SAN FRANCISCO -- Come to the Water: Sharing the Rich Black Experience in San Francisco (ASPIRE SAN FRANCISCO) is cited in a Sunday, March 4 New York Times online story on the five African-American local organizations founded in 1852 as part of the National Underground Railroad.
Come to the Water is a textbook designed to meet the California history/social science standards as a psycho-social intervention to meet the objectives of the Education Code. A reporter for the Times local partner, Bay Citizen, attended a session of the seven-week course on teaching S.F. black history at Hannibal Lodge No. 1, the oldest Prince Hall lodge in the West. The course concludes with a summary on Monday, March 5 at 4:30 p.m. in the Latino-Hispanic Reading Room of the San Francisco Main Library to mark Black American Day.
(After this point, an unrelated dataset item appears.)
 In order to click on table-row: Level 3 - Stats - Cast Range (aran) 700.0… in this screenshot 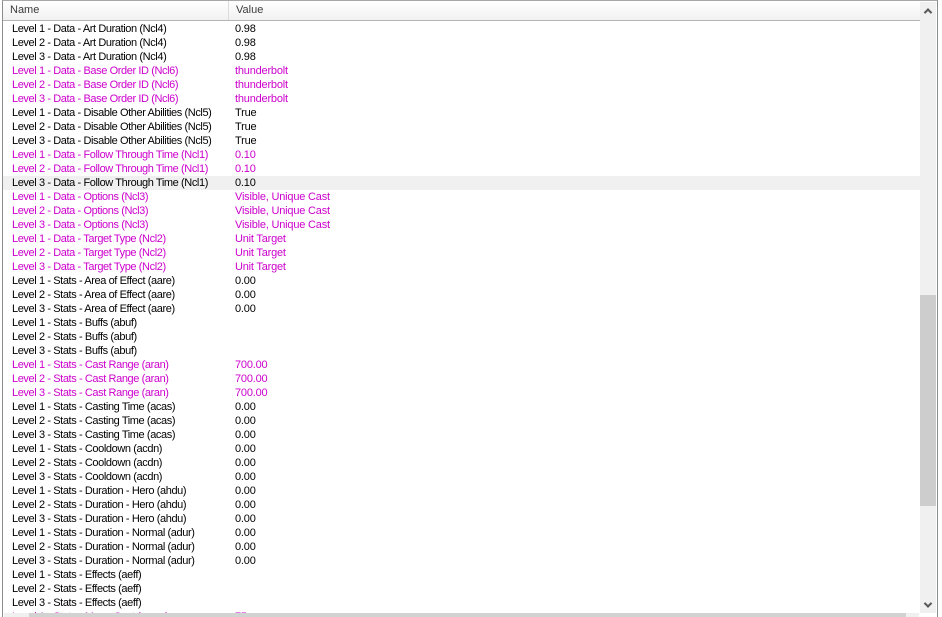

In section 37221, the state Education Code designates: "(d) March 5, the anniversary of the death of Crispus Attucks, the first black American martyr of the Boston Massacre, known as "Black American Day" on which day schools shall include exercises and instruction on the development of black people in the United States."
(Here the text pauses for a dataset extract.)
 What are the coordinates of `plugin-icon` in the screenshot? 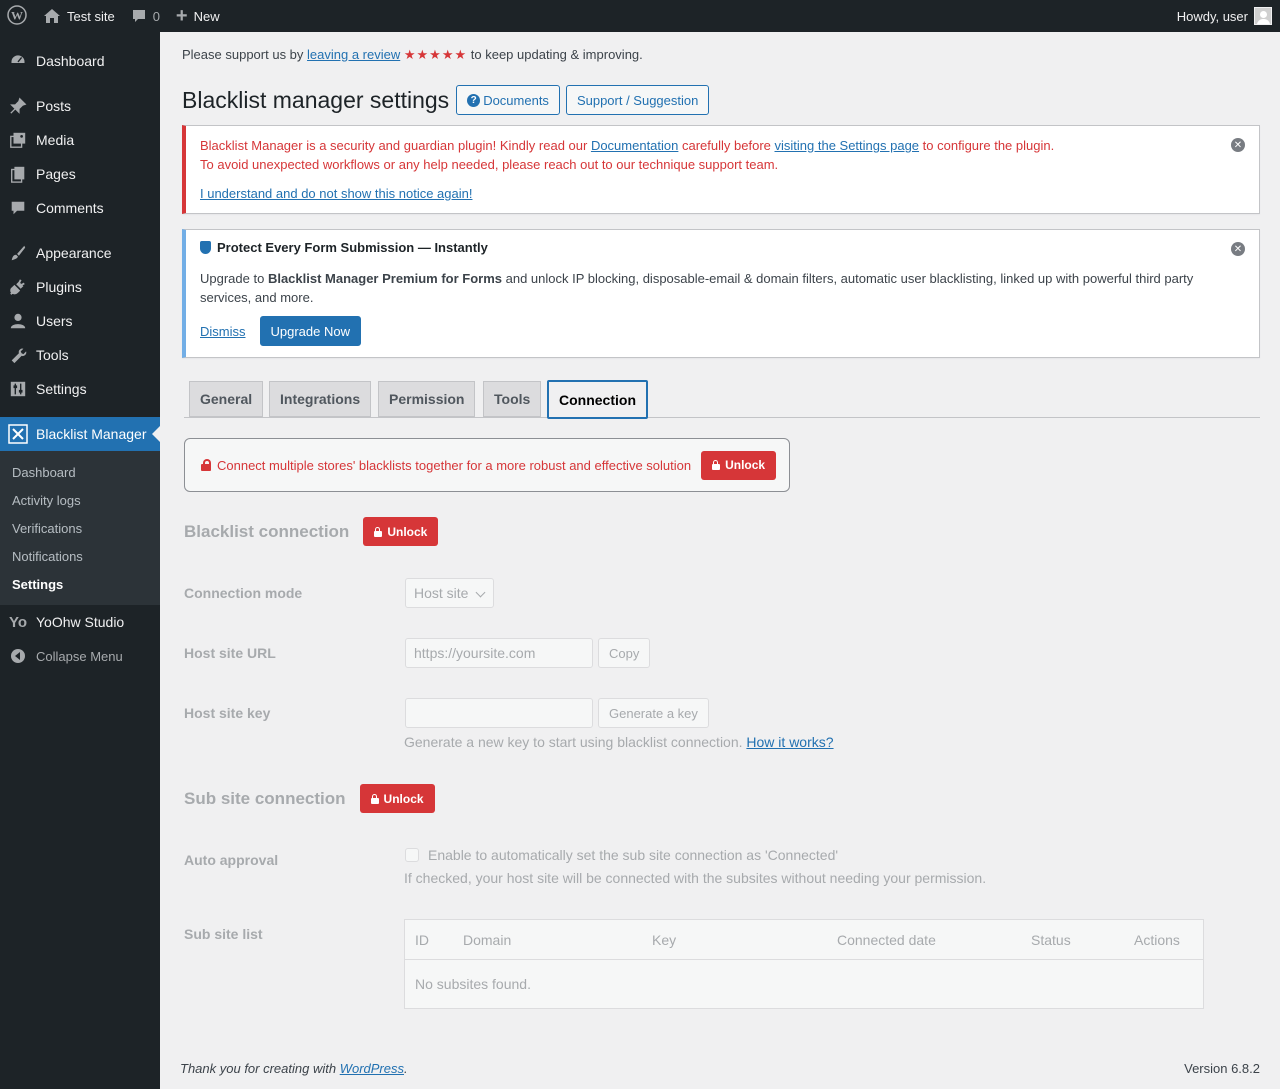 It's located at (18, 287).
Filled with primary source documents and exercises using local landmarks, Come to the Water is designed for use in tandem with online exhibitions such as Gold Rush Abolitionists: the California Movement to Emancipation, the four-volume Our Roots Run Deep: the Black Experience in California, Vols. 1-4 and Black Heritage as Gap Closer, a study of educator capacity to provide culturallly responsive content, and a 16-week series From Civil War to Civil Rights, scheduled for April on ReUNION: Education-Arts-Heritage.